On April 11, nearly a month after her husband’s hospitalisation, Kim Bello sat at their dining room table for another FaceTime session. She had her daughters sit across the table, to spare them the sight of their father on the ventilator. They held an iPad so their brother, Riley, who was in New Hampshire, could also listen and talk.

“Hi Daddy, it’s Hadley and Taylor. We miss you so much. Riley’s also on FaceTime with us. We just want to say keep fighting, and you’re going to be OK. We love you so much.”

Jim Bello, unable to speak because of the breathing tube, lifted his head, opened his eyes briefly and waved his hand slightly. “Love, love, love,” his wife said.

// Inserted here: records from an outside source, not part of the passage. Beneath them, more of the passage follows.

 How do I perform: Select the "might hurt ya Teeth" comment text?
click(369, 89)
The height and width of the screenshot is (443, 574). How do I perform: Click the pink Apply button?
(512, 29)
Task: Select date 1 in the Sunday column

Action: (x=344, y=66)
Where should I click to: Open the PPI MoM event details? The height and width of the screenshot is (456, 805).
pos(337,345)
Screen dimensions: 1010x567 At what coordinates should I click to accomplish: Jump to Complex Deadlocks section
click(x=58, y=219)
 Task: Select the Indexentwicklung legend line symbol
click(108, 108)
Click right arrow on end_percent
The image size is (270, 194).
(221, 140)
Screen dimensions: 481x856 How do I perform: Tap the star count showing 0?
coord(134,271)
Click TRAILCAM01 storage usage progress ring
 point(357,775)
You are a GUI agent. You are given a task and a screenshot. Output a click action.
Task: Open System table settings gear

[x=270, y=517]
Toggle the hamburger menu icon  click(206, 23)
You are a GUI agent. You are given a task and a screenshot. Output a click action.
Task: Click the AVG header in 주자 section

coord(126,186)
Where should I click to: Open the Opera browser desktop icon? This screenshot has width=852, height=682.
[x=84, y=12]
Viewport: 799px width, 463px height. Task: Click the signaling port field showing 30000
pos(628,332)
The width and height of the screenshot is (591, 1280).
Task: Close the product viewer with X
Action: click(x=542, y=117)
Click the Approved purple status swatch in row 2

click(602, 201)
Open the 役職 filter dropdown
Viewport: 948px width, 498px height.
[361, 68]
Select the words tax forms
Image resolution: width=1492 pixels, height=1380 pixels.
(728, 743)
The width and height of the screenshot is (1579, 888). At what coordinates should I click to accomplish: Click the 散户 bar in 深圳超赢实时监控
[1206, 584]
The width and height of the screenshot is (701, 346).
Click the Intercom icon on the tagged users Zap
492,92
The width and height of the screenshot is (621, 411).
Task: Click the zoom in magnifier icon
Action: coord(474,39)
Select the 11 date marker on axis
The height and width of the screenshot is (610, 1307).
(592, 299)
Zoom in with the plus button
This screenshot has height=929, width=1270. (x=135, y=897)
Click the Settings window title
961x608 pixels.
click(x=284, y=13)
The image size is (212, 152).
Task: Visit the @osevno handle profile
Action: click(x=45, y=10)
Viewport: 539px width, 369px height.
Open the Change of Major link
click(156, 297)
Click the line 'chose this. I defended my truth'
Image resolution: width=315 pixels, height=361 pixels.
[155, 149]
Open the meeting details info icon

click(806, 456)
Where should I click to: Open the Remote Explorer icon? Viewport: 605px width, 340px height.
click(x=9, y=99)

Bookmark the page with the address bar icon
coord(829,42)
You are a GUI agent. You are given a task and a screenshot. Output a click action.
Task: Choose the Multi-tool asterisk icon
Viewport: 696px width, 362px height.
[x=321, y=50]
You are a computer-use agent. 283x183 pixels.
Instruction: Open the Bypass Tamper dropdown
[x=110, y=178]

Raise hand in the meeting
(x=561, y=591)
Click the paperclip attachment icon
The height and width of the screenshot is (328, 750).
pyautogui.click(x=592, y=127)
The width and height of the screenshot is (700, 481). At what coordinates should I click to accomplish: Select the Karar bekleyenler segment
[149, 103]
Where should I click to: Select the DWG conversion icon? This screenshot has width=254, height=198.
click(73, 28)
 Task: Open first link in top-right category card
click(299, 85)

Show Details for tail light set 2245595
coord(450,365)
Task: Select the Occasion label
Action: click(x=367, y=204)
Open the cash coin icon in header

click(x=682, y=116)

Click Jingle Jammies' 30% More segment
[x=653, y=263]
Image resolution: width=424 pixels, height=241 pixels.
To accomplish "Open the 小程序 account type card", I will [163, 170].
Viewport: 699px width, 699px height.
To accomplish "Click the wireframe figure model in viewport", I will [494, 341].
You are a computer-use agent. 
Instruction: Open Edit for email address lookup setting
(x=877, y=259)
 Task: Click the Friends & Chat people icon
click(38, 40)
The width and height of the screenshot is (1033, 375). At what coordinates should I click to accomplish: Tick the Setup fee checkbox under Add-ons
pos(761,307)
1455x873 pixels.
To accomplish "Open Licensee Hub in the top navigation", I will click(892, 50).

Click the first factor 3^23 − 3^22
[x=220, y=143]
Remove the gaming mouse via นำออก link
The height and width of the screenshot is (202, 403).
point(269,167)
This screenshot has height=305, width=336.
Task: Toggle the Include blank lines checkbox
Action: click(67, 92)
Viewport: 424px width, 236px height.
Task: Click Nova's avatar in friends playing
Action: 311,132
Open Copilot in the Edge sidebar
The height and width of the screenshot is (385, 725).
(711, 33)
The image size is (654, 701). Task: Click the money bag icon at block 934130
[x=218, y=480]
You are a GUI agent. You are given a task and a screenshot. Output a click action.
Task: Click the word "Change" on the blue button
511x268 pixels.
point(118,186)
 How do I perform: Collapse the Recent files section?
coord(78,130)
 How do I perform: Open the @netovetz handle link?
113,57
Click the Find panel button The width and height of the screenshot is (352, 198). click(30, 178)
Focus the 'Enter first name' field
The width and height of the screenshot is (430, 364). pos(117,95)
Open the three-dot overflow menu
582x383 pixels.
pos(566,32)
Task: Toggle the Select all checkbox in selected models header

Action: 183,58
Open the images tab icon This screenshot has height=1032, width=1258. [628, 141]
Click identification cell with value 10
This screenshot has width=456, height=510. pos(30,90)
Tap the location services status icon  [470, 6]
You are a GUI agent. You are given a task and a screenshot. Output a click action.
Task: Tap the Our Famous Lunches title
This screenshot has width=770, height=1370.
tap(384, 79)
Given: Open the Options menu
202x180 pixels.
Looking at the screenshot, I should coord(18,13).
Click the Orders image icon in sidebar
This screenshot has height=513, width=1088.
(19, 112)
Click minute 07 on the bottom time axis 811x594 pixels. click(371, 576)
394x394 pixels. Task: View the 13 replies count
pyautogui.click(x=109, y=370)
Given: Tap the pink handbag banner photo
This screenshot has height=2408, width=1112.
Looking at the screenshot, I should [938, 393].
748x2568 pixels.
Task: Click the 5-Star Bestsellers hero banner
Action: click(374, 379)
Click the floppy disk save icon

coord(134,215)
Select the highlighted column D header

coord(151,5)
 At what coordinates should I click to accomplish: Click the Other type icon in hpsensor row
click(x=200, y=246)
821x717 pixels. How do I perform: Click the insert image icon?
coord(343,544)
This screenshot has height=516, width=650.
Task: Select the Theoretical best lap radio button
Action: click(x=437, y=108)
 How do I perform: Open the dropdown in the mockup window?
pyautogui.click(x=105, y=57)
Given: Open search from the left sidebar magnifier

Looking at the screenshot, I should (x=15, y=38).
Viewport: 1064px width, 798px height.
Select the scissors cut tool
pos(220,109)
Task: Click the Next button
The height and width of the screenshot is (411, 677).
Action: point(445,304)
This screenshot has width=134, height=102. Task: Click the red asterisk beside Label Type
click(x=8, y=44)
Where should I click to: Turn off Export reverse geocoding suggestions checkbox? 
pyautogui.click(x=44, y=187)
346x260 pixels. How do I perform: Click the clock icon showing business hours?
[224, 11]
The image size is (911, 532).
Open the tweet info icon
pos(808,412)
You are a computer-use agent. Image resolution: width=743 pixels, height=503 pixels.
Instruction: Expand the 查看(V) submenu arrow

Doctors said they did not know why Jim Bello survived. Their best guess is time. Although in some cases, people’s odds worsen the longer they’re on a ventilator, other patients recover after long intubations. The doctors don’t know if any of the medications worked.

Currier said he wouldn’t be surprised if Kim Bello’s visit helped.

“She was in there for three hours by the bedside,” he said. “It was at its darkest at that point in time. You just can’t underestimate how much a difference something like that makes.”

On April 14, Jim Bello was disconnected from the ventilator and began breathing on his own for the first time in 32 days.

This time, when she received a FaceTime call from the hospital, his wife gathered the children around. On the screen, he whispered the first words he’d been able to say to his family in a month: “I love you.”

As he was wheeled out of the ICU to a regular floor, the medical staff, previously despondent about his case, lined the hospital hallway, erupting in applause. He waved.

“It’s phenomenal,” Rubin said. Noting Bello’s previous health and fitness, she added, “everyone is very optimistic that he’ll have a full recovery.”

In brief comments from a rehabilitation hospital where he was transferred three days after coming off the ventilator, Bello said he was looking forward to getting back to working as a lawyer representing medical providers. “I’m alive today because of those very same people,” he said.

Already able to eat and to walk, he said he was proud of his wife and was eager to be back with his family.

Not long after that, on Friday afternoon, Bello came home.